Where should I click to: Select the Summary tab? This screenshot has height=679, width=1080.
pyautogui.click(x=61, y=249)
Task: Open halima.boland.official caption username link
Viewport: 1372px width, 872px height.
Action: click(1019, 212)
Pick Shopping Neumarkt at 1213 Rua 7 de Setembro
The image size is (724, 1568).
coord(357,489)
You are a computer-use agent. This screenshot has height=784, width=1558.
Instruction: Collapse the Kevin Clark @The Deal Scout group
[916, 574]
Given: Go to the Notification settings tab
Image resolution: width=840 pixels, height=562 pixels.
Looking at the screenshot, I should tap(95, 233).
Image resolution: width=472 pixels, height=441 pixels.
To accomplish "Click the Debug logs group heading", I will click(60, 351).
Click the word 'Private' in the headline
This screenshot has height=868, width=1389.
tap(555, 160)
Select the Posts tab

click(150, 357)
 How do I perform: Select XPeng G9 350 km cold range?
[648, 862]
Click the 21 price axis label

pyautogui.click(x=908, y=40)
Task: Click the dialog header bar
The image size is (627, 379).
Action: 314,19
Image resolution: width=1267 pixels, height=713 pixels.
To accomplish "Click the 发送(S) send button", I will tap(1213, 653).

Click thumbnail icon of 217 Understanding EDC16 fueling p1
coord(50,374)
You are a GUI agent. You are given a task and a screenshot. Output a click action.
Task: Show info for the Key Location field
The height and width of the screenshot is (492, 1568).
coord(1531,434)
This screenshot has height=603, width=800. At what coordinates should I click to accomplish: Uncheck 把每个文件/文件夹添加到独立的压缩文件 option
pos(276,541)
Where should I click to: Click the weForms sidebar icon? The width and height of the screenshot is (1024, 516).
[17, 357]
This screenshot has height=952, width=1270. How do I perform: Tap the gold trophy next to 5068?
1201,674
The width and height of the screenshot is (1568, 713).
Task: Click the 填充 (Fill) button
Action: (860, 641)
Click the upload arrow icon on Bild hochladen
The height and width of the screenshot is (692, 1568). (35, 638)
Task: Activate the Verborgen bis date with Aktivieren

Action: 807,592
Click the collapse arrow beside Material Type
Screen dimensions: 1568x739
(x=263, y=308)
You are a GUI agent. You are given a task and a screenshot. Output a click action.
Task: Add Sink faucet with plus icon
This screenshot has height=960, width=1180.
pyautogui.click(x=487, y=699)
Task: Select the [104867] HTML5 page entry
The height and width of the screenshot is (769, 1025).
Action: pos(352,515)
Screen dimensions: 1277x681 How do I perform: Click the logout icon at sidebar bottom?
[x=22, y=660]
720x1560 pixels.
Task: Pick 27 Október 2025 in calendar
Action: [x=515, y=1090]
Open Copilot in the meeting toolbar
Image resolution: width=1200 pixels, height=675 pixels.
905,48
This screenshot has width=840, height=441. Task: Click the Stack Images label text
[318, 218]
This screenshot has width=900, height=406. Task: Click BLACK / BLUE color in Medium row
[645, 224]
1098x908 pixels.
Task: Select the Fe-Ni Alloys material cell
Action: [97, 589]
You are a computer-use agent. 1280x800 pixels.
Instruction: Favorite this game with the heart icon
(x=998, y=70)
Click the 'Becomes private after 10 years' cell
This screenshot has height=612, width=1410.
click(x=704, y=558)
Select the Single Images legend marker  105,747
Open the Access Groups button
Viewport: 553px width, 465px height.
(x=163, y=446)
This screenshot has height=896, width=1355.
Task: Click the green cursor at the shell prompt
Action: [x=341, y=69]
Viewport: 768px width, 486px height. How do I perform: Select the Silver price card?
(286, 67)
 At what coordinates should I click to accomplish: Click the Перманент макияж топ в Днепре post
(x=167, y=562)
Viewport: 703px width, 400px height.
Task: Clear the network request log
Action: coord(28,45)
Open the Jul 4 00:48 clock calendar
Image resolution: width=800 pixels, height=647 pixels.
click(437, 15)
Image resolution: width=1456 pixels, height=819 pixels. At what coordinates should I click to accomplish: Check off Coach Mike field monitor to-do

**Problem description**
Show, from the material above, each line that includes the string "computer".

**Completed exercise**
You are a computer-use agent. This screenshot has height=784, width=1558.
You are a computer-use agent. 1280x800 pixels.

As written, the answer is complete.